Thursday, 17 March 2016

Survival Kit

One of the pre-camp requirements is that students put together a survival kit. A survival kit is a small package of things that could be used in an emergency.  

A survival kit is a great thing to have.  I take mine with me whenever I go for a hike, even if it should only be a short, well-signposted hike.  

This is what the students must have in their kits:

Cord: This has a multitude of uses, the best being to tie something up as a shelter, or to use in place of a broken shoelace or belt.

Whistle: This is used to signal rescuers with three short, loud blasts.  At our camp, students will have it around their necks whenever we leave base.

Waterproof Matches: These are brilliant because they'll light when damp.  I carry mine in a small waterproof container, like the one on the right.  This is an old film canister (not easy to come by today).  Make sure you put the striker from the box in too.

Rubber: This is from a bicycle inner tube.  Rubber is brilliant for starting a fire.  This is because it catches fire easily and burns hot and slow to give small twigs time to catch alight and then place thicker wood on top.

Emergency silver blanket:  These can be purchased from $2 type stores.  These do not warm someone, but they are very good at keeping our body heat in.

Small notebook and pencil: This has a number of uses, including leaving signs for rescuers if you are moving towards water, keeping a record of someone with you who may be unwell, such as their pulse. It can also be used to entertain yourself.

Fabric sticking plasters and a small compression bandage:  Fabric plasters stay on better if you get wet.  Much better for blisters because they don't move.

Large plastic bag:  This is a robust bag that has a variety of uses, such as storage, putting clothes in as a cushion or even carrying water.

A large piece of Gladwrap (cling film):  This is to use if someone has a burn.  After the cooling period it can be loosely draped around the burn to keep it clean (the risk of infection if large).  It can't be tight because burns swell and weep.

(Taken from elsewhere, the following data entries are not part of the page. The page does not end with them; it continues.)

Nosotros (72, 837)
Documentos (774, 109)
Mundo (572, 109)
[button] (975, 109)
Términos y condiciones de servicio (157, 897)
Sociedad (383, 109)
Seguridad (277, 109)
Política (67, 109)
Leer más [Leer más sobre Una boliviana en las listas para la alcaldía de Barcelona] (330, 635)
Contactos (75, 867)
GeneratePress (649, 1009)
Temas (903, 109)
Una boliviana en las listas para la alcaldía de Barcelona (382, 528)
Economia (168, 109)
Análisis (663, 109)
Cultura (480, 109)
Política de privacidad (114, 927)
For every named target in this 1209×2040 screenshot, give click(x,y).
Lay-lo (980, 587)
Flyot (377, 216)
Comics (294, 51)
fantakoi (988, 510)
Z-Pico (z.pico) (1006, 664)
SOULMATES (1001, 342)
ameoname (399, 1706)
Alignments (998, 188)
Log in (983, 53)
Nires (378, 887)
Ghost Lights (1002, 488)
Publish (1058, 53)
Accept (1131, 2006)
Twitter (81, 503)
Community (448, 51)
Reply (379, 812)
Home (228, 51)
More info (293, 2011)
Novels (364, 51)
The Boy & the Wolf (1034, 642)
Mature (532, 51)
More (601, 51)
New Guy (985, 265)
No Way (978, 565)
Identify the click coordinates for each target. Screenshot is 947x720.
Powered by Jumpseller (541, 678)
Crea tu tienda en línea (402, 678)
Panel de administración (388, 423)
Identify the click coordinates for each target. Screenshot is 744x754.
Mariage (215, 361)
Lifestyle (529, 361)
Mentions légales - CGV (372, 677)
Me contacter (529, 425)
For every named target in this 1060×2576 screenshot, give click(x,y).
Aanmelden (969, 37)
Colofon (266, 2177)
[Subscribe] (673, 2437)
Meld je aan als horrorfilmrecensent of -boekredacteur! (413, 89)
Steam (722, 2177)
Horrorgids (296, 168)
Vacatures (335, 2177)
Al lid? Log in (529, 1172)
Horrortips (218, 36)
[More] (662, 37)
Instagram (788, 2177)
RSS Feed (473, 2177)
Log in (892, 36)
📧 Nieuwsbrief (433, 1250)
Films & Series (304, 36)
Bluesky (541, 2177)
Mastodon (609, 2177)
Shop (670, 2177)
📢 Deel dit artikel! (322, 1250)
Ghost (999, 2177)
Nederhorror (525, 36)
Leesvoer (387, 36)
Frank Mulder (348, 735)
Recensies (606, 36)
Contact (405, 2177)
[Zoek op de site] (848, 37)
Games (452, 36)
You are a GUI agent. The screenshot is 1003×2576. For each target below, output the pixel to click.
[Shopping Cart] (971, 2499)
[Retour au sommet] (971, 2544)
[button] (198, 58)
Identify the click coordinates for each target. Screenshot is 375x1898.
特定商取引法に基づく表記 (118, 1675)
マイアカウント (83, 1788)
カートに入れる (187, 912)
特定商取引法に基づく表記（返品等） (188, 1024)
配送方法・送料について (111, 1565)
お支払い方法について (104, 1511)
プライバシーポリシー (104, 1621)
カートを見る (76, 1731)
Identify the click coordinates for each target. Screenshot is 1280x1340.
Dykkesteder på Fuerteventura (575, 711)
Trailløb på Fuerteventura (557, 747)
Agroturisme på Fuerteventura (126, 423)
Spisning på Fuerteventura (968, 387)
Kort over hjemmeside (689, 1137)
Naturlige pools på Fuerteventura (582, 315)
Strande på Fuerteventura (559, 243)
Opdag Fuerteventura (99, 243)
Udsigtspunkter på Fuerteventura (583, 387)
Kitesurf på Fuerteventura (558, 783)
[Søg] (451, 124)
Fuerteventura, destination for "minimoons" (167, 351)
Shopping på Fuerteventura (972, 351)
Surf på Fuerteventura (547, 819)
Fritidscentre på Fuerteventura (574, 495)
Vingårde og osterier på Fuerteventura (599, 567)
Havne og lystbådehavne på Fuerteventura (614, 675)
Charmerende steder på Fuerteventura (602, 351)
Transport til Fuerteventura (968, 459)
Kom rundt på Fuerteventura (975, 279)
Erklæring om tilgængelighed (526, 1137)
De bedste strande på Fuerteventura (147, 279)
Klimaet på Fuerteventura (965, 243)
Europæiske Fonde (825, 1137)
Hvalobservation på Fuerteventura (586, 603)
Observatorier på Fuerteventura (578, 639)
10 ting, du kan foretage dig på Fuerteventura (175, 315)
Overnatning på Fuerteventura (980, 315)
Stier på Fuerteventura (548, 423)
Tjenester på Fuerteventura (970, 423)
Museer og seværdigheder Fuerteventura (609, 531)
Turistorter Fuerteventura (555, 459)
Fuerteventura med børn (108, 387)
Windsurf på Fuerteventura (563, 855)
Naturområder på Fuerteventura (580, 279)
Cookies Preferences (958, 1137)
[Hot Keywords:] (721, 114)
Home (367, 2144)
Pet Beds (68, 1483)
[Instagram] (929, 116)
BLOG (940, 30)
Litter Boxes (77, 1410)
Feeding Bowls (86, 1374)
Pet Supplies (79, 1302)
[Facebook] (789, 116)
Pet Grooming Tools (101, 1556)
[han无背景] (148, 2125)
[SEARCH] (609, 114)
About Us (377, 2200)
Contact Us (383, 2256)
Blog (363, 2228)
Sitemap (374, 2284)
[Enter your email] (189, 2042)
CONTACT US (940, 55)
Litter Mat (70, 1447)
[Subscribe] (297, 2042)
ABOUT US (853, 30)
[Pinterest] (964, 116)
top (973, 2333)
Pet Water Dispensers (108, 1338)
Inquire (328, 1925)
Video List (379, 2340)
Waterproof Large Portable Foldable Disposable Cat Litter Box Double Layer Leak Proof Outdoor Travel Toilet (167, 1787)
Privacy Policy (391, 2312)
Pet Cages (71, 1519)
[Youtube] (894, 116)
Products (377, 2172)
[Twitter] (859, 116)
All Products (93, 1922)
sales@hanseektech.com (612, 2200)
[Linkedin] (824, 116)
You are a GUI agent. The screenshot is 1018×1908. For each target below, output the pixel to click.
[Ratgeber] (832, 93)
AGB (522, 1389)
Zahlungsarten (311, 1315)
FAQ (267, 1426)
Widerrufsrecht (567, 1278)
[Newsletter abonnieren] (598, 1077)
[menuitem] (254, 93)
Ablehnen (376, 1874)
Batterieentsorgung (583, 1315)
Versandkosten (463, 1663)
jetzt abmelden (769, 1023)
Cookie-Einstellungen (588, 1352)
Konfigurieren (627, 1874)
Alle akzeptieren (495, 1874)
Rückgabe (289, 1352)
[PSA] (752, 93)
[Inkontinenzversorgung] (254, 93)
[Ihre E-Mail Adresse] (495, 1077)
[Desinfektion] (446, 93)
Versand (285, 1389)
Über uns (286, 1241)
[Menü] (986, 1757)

Lollies: Individually wrapped lollies (such as barley sugars) can also be included. There only needs to be 5 or 6.

Other items can be included when you get back from camp.  For example, I have a pair of medical scissors and a pocket knife in mine, but these are not allowed for our students to take on camp. I also keep a compass in my survival kit.


  1. Wow, looks as if you may be doing some pretty extreme stuff while you are away, although I hope you don't have to end up using any of it.
    When do you set off on this great adventure?

  2. Hi Robert, what a great comment. I put my survival kit together about 11 years ago, and I've never needed it. I think the act of putting together a kit like that improves bush safety because it makes you think about all the things that could go wrong. I take mine with me whenever I go on a tramp. My sons have them too. We're heading off to camp soon - 2nd April.